— Start of Data provided —

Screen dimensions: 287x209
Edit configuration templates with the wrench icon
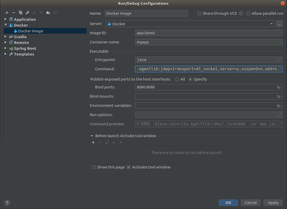point(27,12)
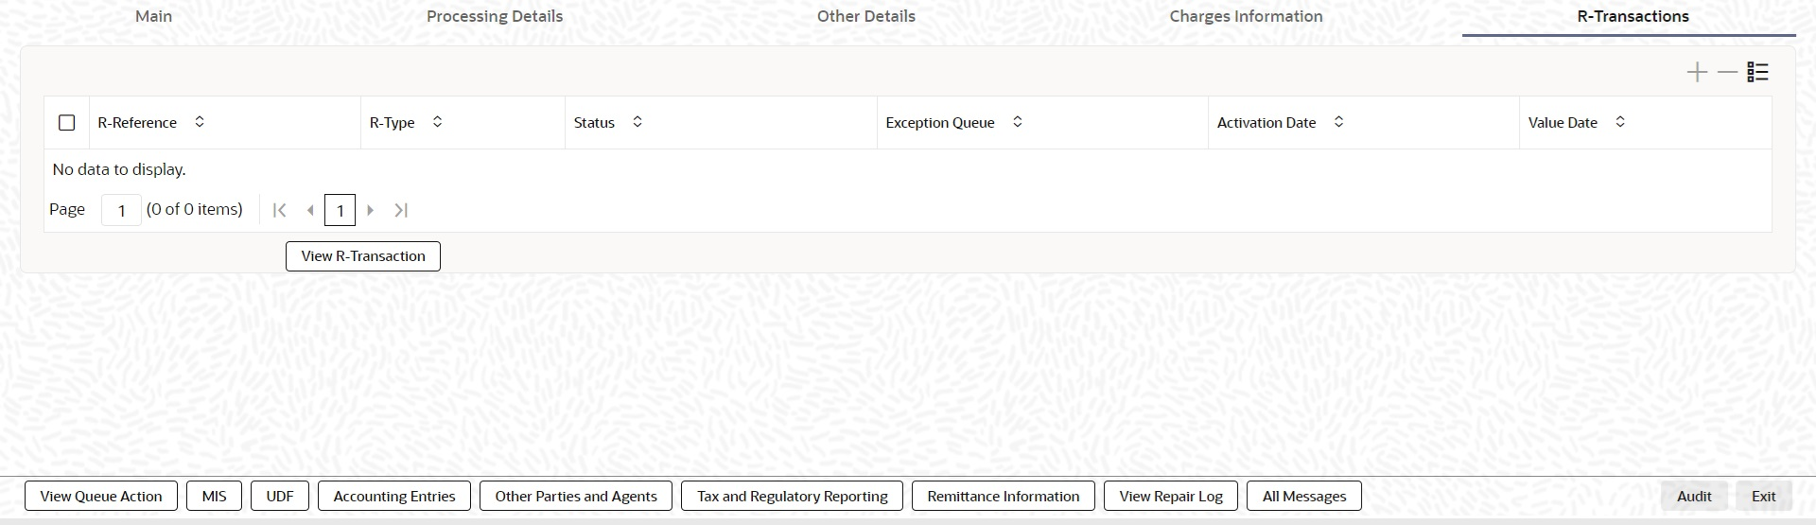Viewport: 1816px width, 525px height.
Task: Click the View R-Transaction button
Action: pyautogui.click(x=363, y=256)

— End of Data provided —

### [Required work]
Lay out every line of the items above as a Markdown table with the columns "Row" and "Line", skipping blank lines. Leave the pictures out of the table.

### [Worked answer]
| Row | Line |
|---|---|
| 1 | Screen dimensions: 287x209 |
| 2 | Edit configuration templates with the wrench icon |
| 3 | point(27,12) |
| 4 | Viewport: 1816px width, 525px height. |
| 5 | Task: Click the View R-Transaction button |
| 6 | Action: pyautogui.click(x=363, y=256) |